─── EXERCISE INPUTS ───

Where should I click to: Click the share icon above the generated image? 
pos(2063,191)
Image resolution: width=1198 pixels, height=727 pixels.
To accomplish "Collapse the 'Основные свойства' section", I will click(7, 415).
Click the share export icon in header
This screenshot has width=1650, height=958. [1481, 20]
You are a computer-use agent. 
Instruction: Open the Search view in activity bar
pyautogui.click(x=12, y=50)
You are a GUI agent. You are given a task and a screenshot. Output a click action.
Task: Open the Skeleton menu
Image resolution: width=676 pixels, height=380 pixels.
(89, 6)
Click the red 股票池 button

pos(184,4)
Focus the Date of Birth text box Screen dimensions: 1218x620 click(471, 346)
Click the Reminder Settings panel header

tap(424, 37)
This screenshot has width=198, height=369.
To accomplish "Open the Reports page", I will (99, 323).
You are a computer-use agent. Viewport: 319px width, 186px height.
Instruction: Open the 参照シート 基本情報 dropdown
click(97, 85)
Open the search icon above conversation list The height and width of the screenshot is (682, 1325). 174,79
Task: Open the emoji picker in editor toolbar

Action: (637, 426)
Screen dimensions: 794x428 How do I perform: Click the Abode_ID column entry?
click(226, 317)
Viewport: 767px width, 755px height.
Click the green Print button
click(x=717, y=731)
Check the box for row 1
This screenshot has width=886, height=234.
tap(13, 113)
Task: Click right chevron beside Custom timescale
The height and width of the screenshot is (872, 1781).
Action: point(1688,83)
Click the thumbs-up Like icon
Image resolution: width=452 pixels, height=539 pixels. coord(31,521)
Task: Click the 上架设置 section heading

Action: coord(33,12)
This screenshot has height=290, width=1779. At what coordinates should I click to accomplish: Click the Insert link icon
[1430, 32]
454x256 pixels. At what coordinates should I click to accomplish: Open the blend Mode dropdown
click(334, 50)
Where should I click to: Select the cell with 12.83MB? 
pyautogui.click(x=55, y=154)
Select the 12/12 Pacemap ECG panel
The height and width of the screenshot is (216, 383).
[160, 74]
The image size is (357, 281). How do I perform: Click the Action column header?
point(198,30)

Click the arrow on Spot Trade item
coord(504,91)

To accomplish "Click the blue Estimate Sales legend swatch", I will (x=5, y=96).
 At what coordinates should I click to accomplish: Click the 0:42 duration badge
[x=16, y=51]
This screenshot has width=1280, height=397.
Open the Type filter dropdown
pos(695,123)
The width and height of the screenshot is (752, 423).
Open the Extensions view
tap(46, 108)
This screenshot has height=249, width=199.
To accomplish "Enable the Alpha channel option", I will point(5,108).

───

STATED PROBLEM ->
Extract every line of the items above and reproduce each one verbatim, in the same order.

RESULT ->
Where should I click to: Click the share icon above the generated image? 
pos(2063,191)
Image resolution: width=1198 pixels, height=727 pixels.
To accomplish "Collapse the 'Основные свойства' section", I will click(7, 415).
Click the share export icon in header
This screenshot has width=1650, height=958. [1481, 20]
You are a computer-use agent. 
Instruction: Open the Search view in activity bar
pyautogui.click(x=12, y=50)
You are a GUI agent. You are given a task and a screenshot. Output a click action.
Task: Open the Skeleton menu
Image resolution: width=676 pixels, height=380 pixels.
(89, 6)
Click the red 股票池 button

pos(184,4)
Focus the Date of Birth text box Screen dimensions: 1218x620 click(471, 346)
Click the Reminder Settings panel header

tap(424, 37)
This screenshot has width=198, height=369.
To accomplish "Open the Reports page", I will (99, 323).
You are a computer-use agent. Viewport: 319px width, 186px height.
Instruction: Open the 参照シート 基本情報 dropdown
click(97, 85)
Open the search icon above conversation list The height and width of the screenshot is (682, 1325). 174,79
Task: Open the emoji picker in editor toolbar

Action: (637, 426)
Screen dimensions: 794x428 How do I perform: Click the Abode_ID column entry?
click(226, 317)
Viewport: 767px width, 755px height.
Click the green Print button
click(x=717, y=731)
Check the box for row 1
This screenshot has width=886, height=234.
tap(13, 113)
Task: Click right chevron beside Custom timescale
The height and width of the screenshot is (872, 1781).
Action: point(1688,83)
Click the thumbs-up Like icon
Image resolution: width=452 pixels, height=539 pixels. coord(31,521)
Task: Click the 上架设置 section heading

Action: coord(33,12)
This screenshot has height=290, width=1779. At what coordinates should I click to accomplish: Click the Insert link icon
[1430, 32]
454x256 pixels. At what coordinates should I click to accomplish: Open the blend Mode dropdown
click(334, 50)
Where should I click to: Select the cell with 12.83MB? 
pyautogui.click(x=55, y=154)
Select the 12/12 Pacemap ECG panel
The height and width of the screenshot is (216, 383).
[160, 74]
The image size is (357, 281). How do I perform: Click the Action column header?
point(198,30)

Click the arrow on Spot Trade item
coord(504,91)

To accomplish "Click the blue Estimate Sales legend swatch", I will (x=5, y=96).
 At what coordinates should I click to accomplish: Click the 0:42 duration badge
[x=16, y=51]
This screenshot has width=1280, height=397.
Open the Type filter dropdown
pos(695,123)
The width and height of the screenshot is (752, 423).
Open the Extensions view
tap(46, 108)
This screenshot has height=249, width=199.
To accomplish "Enable the Alpha channel option", I will point(5,108).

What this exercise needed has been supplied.